Because this is 2020 we have a healthy suspicion of similar algorithms – as famously applied to A level results. We should treat these OfS projections at provider level (though they are developed on an “individual student basis”) with similar suspicion.

If you’re a white woman without a declared disability, entering higher education from a POLAR4 Q5 area with three As at A level you are expected to do better in your degree three years later than a Black male with a declared disability entering HE from a POLAR4 Q1 area with three Cs. Most of us see this as a tragic and shocking waste of potential, and a spur to see universities do better at supporting students from non-traditional backgrounds. OfS see this (for these purposes at least) as a predictive tool.

New Hive City University, graduating class of 9.15

Clearly with the affordances of such excellent modelling we could dispense with the bureaucratic rigmarole of assessment, Award Boards, quality assurance and – indeed – teaching, and just give every applicant to HE whatever degree class they have on the OfS spreadsheet based on the provider and subject they choose to apply to.
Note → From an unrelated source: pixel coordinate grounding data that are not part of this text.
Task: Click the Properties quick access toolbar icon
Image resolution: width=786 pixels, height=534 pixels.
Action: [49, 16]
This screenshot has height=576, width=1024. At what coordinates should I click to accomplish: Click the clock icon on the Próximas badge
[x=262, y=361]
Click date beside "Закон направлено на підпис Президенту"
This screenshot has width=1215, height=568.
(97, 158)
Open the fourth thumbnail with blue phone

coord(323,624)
These predictions could just as easily be made on enrollment day as three years later, so let’s put every student on an accelerated one day degree, allowing them just time to robe up and pose for pictures before the ceremonial handshake and entering employment.

No, sorry, that’s just the plot of Bee Movie.

But you get the idea – any model that ignores the very possibility of students doing better than predicted is not one that can usefully be applied to a scenario where we expect students to learn and grow during a three year course that offers them the support and resources they need to exceed all expectations. OfS is clear that:

It is not possible to deduce from this analysis what factors not included in the modelling (such as improvements in teaching quality, more diligent students or changes to assessment approaches) are driving the observed changes in degree attainment.”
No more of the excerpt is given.